Intelligence artificielle : l’Avènement des Machines de Martin Ford, enfin traduit

L’ouvrage du futurologue américain Martin Ford, qui vient d’être traduit en français, délivre une vision sombre des effets de l’intelligence artificielle sur le monde de l’emploi.

Martin Ford

L'auteur

Pour en savoir plus

image
  • L’Avènement des machines

    L’Avènement des machines

Revue de l'article

Dans son ouvrage l’Avènement des machines [1], Martin Ford, spécialiste des conséquences économiques de l’automatisation et de l’intelligence artificielle, dresse un constat très sombre sur l’avenir de notre économie et de l’emploi, suite à l’automatisation toujours plus grande des tâches dans notre société, tant par des robots physiques que par des logiciels. À l’heure où le Big Data, le Smart Data, l’intelligence artificielle et les chatbots semblent faire rêver toutes les entreprises du secteur financier à tous les échelons, cette lecture fait l’effet d’une douche froide. À l’heure de sa traduction en France, cet essai datant de 2015 semble déjà dépassé et cela n’en est que plus effrayant. Que dit-il ? Tout simplement qu’à mesure que la technologie augmente et se développe, la part restant pour l’emploi dans la population se réduit de plus en plus. Et surtout que ce ne sont pas seulement les emplois les moins qualifiés qui pâtiront de cet état des choses, mais également de nombreux cols blancs.

Des emplois menacés

Dans la banque, cela signifie que tous les postes sont à terme menacés, du conseiller clientèle en agence au trader, ou au gestionnaire de fortune privée.

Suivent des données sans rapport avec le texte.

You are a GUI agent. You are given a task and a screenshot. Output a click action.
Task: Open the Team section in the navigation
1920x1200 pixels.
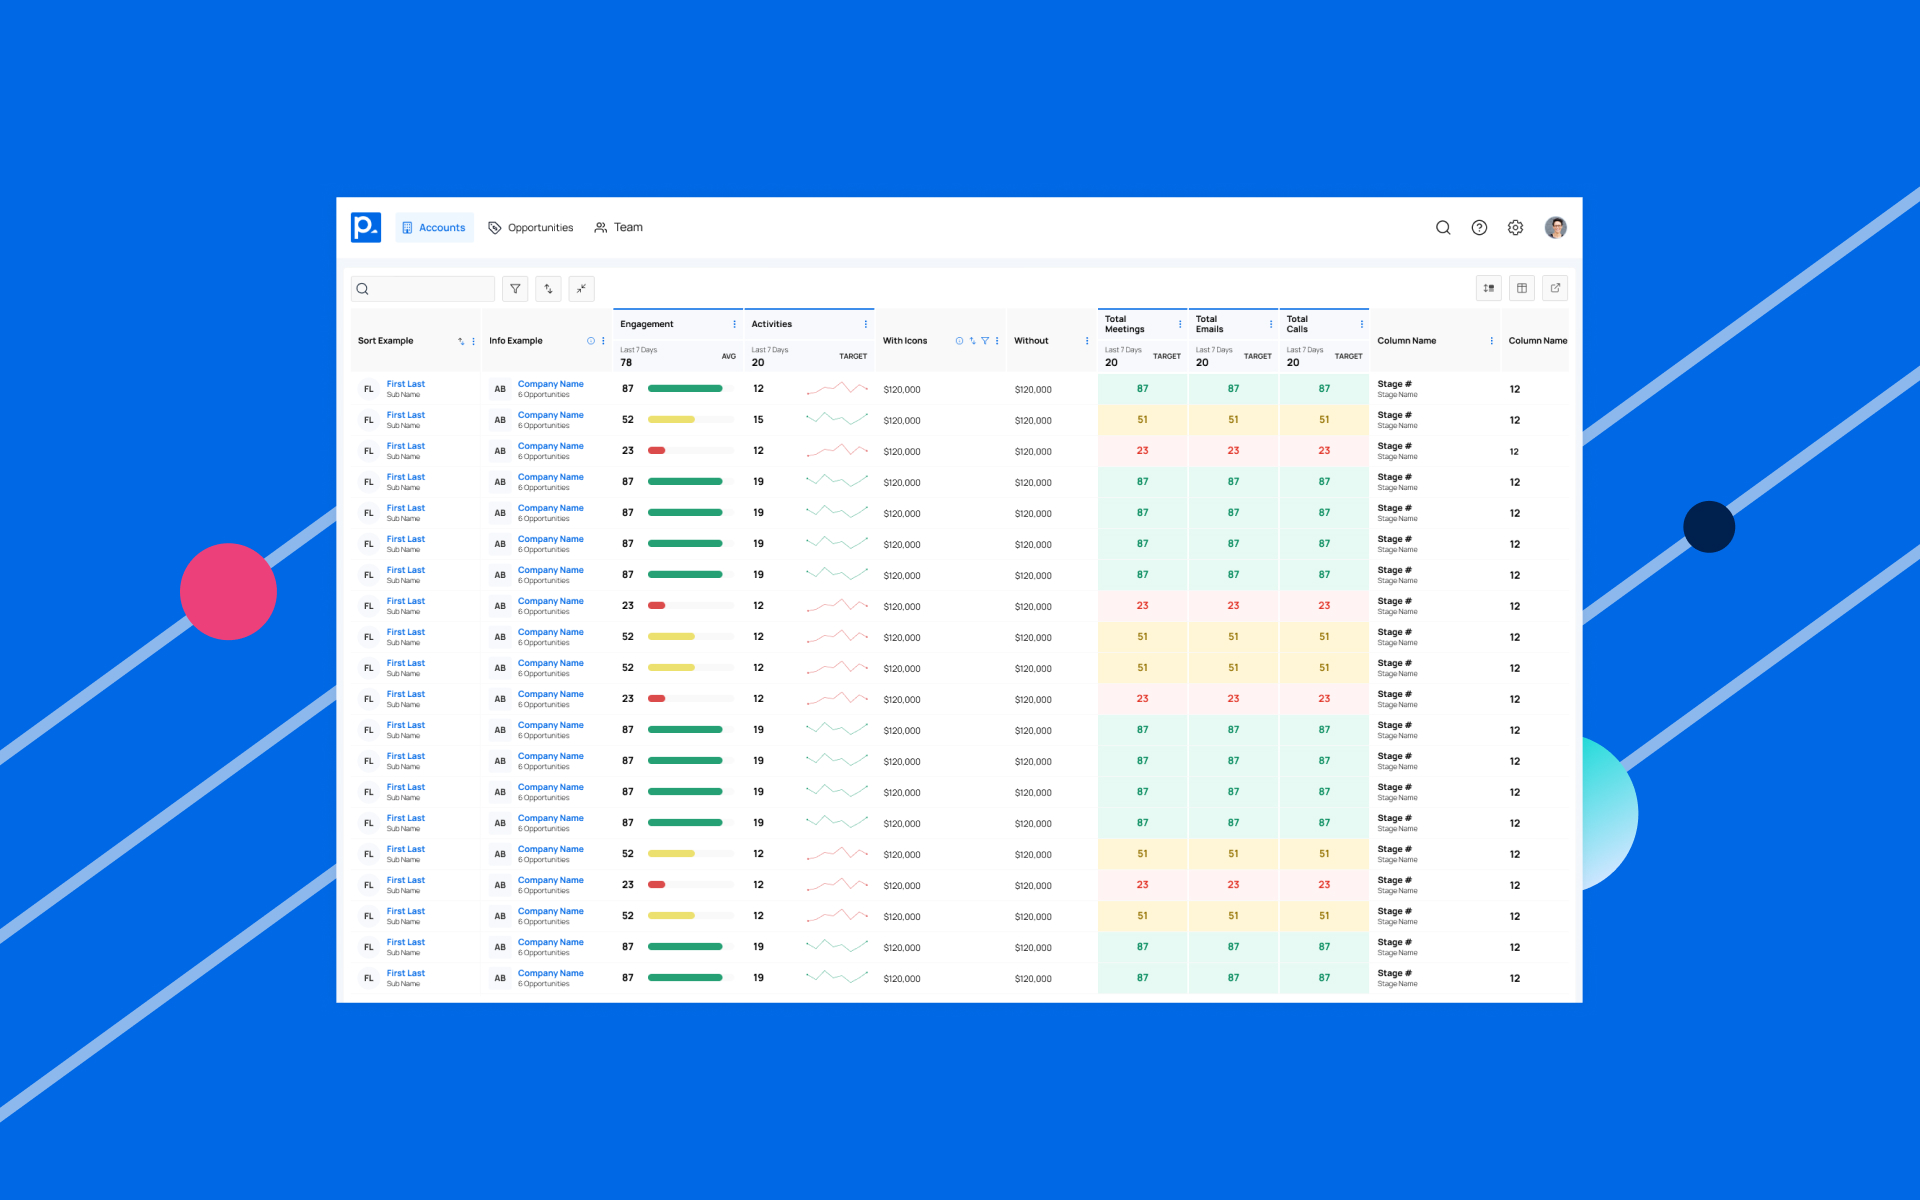618,227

En effet, avec les développements actuels en matière de machine learning (ou apprentissage machine), d’analyse des données structurées ou non structurées et autres, les machines (logicielles comme robots) pourront à terme remplacer tous les postes. Il suffit de voir ce que réalise déjà Watson, le service d’IBM, en matière de relation clientèle et de conseil à l’investissement pour le constater. De plus, la tendance actuelle de notre économie fait qu’il n’y a plus de raisons économiques viables de préférer un emploi humain, ou même une collaboration à long terme entre humain et machine, à l’automatisation totale des tâches. Les investissements à mesure que les briques sont de plus en plus facilement accessibles (service de traduction en ligne, cloud computing pour louer de la puissance machine de calcul, outils de reconnaissances faciales à bas coût comme le Kinect de Microsoft, etc.) sont de moins en moins importants. Et une grande partie du développement est déjà faite bénévolement, gratuitement et sans le savoir, soit par les employés eux-mêmes en alimentant les outils d’analyses Big Data de leurs sociétés, soit par l’ensemble des internautes. Ainsi, les systèmes de Captcha qui font retaper une suite de chiffres ou sélectionner des photos pour accéder à un service Web aident les logiciels à améliorer leurs capacités en reconnaissance graphique ou visuelle.

Pas de solution en vue

Martin Ford souligne que ce problème n’est pas récent. Il a été déjà abordé une première fois aux États-Unis par le rapport « Triple Révolution », commandé par le président Johnson et présenté devant le congrès en mars 1964. Pour autant, aucune solution à court ou à long terme n’a été trouvée. Et et c’est le reproche que l’on pourrait faire à ce livre : Martin Ford n’en propose aucune non plus. Après avoir prévenu à longueur de chapitres que la formation et l’éducation ne suffiront pas à éviter le chômage de masse, et que de nombreux employés sont désormais surdiplômés par rapport aux besoins réels de leur poste, Martin Ford propose à court terme… une meilleure formation des employés via les MOOC. Et à long terme, comme filet de sécurité pour ceux qui ne pourront plus être employés, une rustine comme le revenu de base universel.

 

[1] Martin Ford, L’Avènement des machines – Robots et intelligence artificielle : la menace d’un avenir sans emploi, FYP éditions, 356 pages, 22 euros?